§ **THE TASK**
The listing below is to be written out word for word, minus its images.

- - - - - - -

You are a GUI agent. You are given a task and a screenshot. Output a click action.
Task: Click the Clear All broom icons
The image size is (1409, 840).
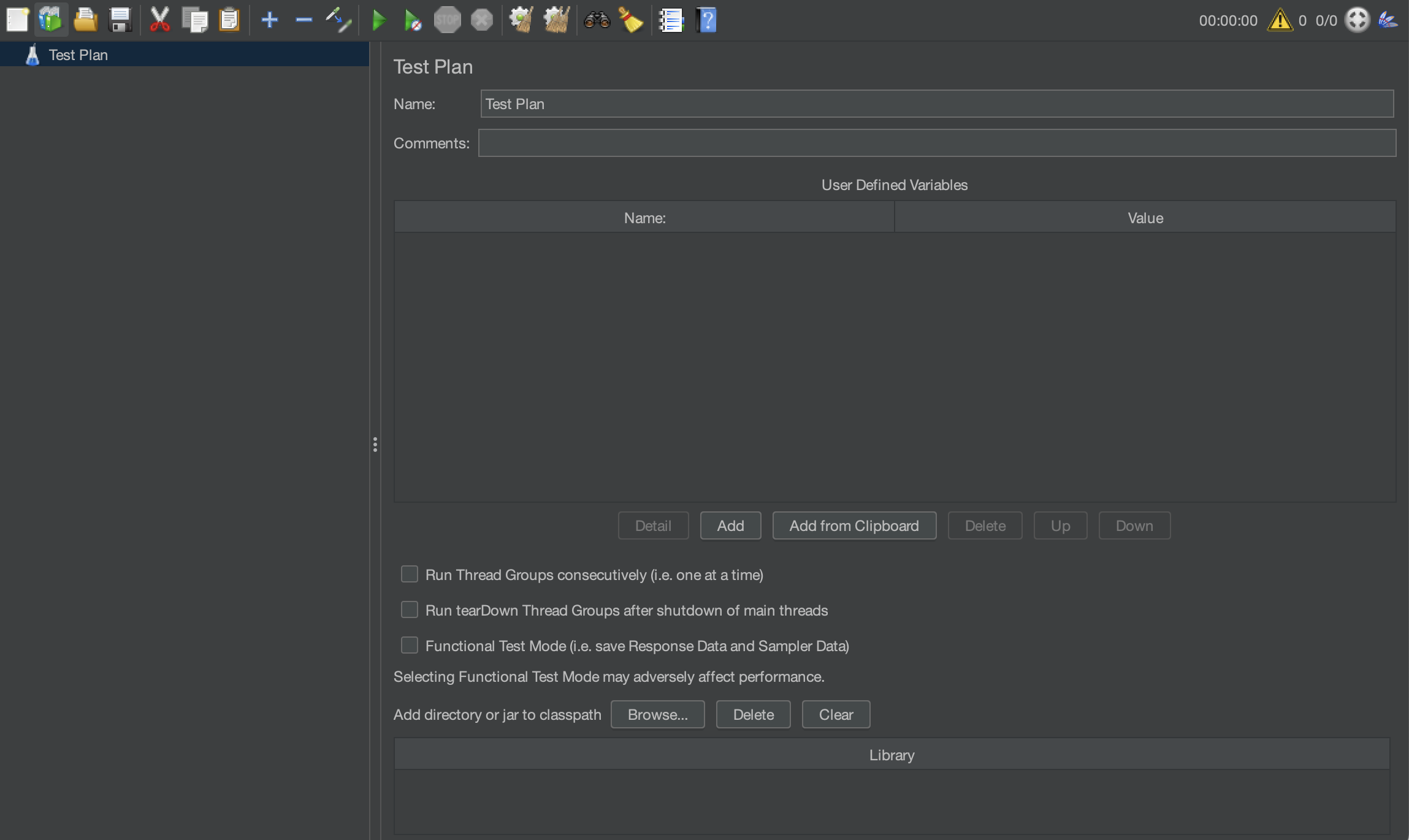557,20
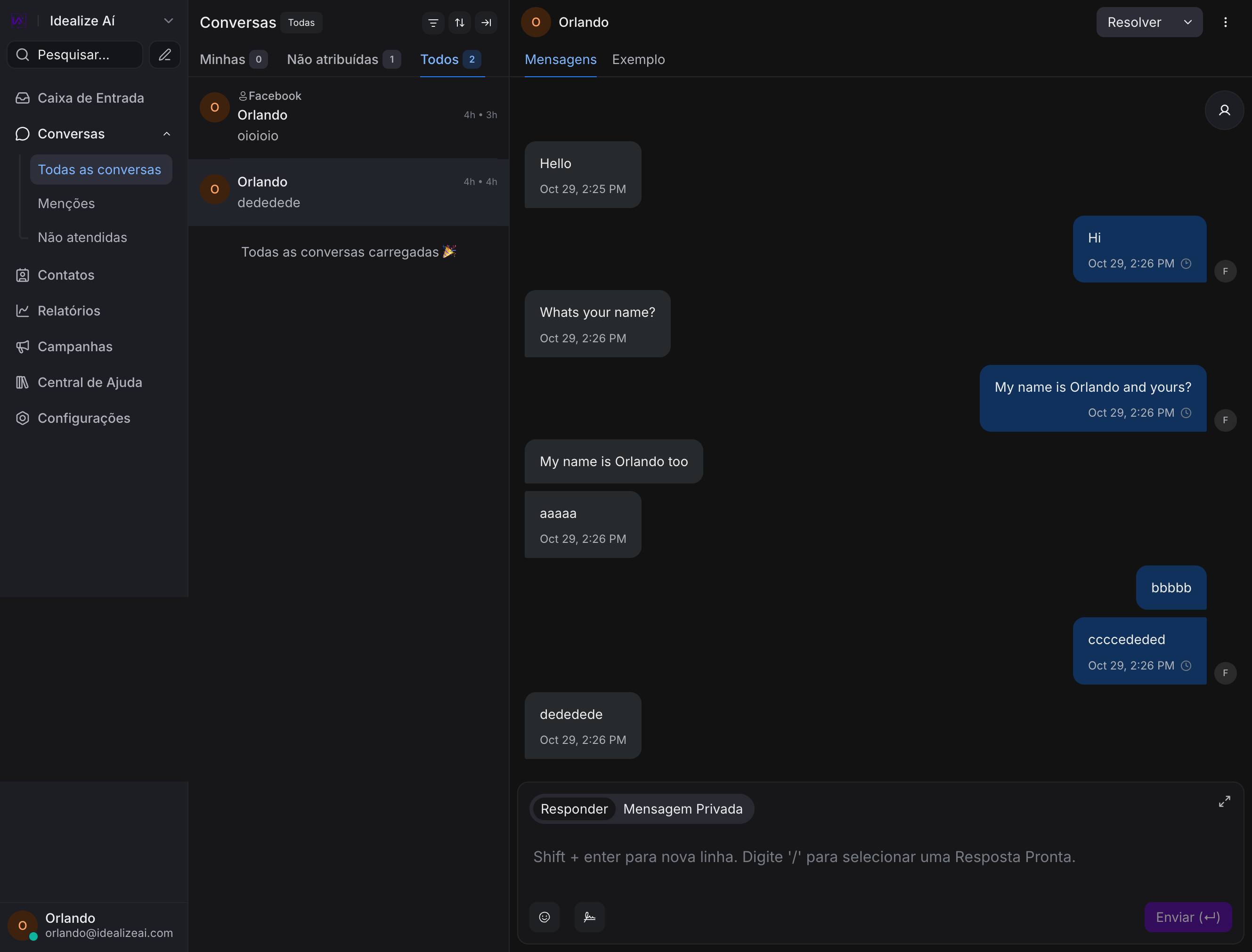1252x952 pixels.
Task: Collapse the Conversas sidebar section
Action: pyautogui.click(x=166, y=134)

- - - - - - -

§ **ANSWER TO THE EXERCISE**
You are a GUI agent. You are given a task and a screenshot. Output a click action.
Task: Click the Clear All broom icons
The image size is (1409, 840).
557,20
1252x952 pixels.
Task: Collapse the Conversas sidebar section
Action: pyautogui.click(x=166, y=134)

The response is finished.